Sunday, November 28, 2021

UPON HIS WILL A CANDLE-SNUFFER

Dr. Simmons-Sargent invented an alternative reality machine. Roughly two feet high and two feet wide, with the depth of a deck of cards, it allowed him to leave his present reality and enter one of life’s forking paths, as it were. He could go back and marry not his current wife, Elena, an upstanding woman with a rock-solid ethical basis, but Gina, his most brilliant student and—“incidentally,” she said, though it was anything but—a danzón champion.
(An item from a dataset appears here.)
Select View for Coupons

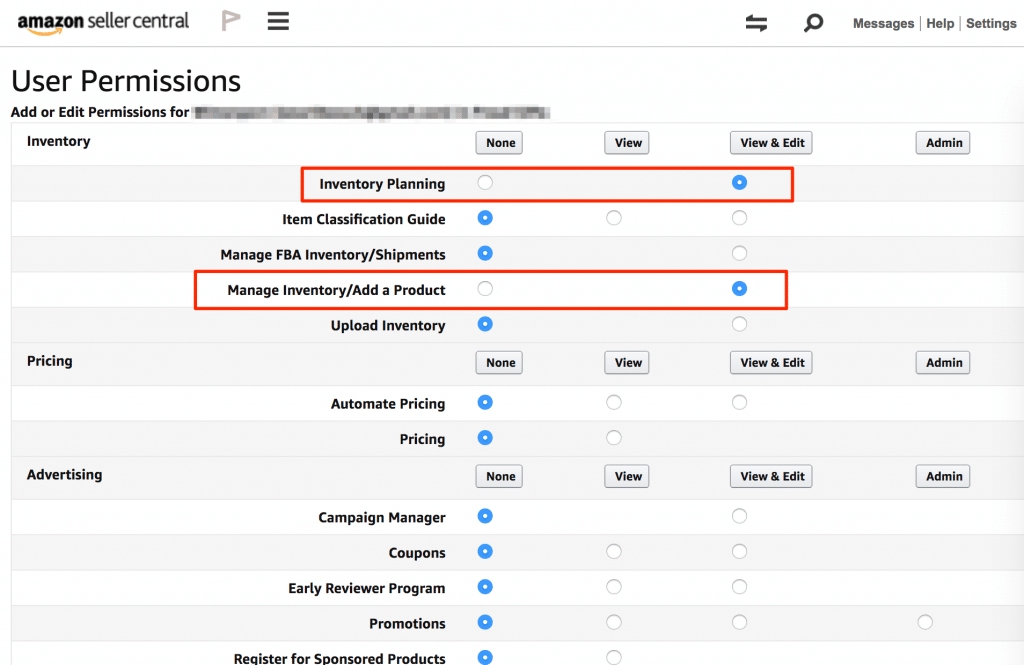pos(614,551)
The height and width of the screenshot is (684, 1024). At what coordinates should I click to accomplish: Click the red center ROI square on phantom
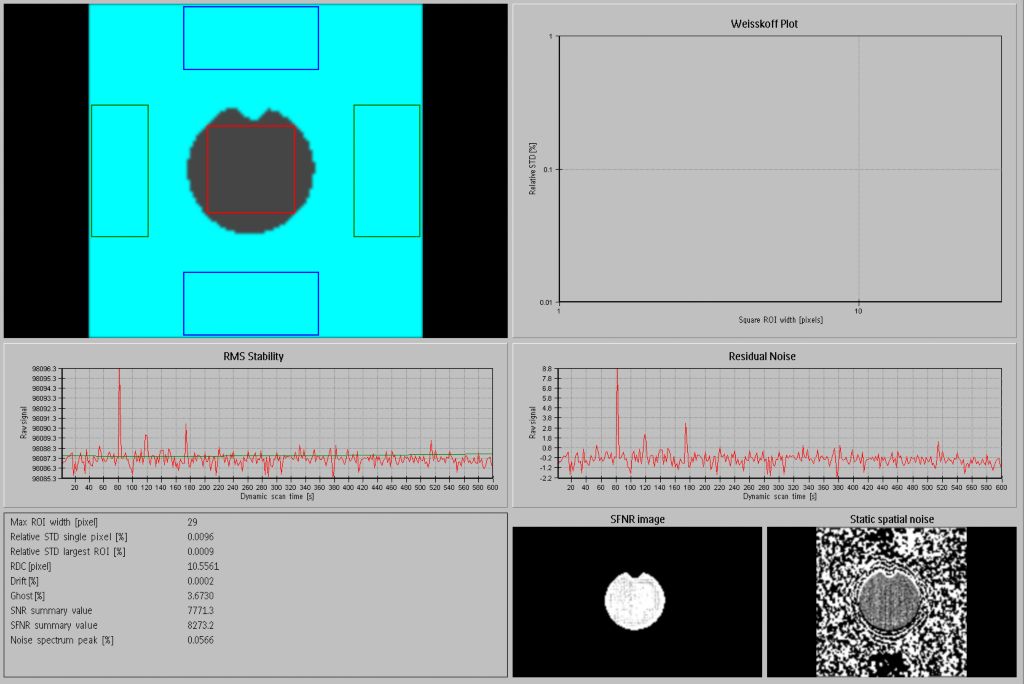point(250,169)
It helped her escape the daily drudgery of existence. Dr. Simmons-Sargent and Gina had stolen away more than a few times. Once they met under a bridge for “dancing.” Dr. Simmons-Sargent had been taken ill at the time with the ague, in fact been medicated excessively, but it was only ever Gina. What a man he could have been with her! Would have been! He shook himself like a dog drying. No more thoughts of Gina. He could go back to Wales, where he had been born, and stay there and farm. He could go back to that autumn day in 1977 and join his brother’s band instead of continuing on to university. That fateful day, but every day was fateful. Those other versions of him would be realized finally by the alternative reality machine, though they would exist only as round feelings in his soul and still pictures projected upon the two by two by deck of cards frame. Living them all might splinter the mind, he knew, but that’s why he built the machine as a recorder. He could collect them all into a kind of film or novel. But what would that cause? Heartache to the nth degree. He felt upon his will a candle-snuffer. He sent out for an axe and spent the afternoon turning the machine into kindling. The next morning he visited Gina’s grave and got back to work.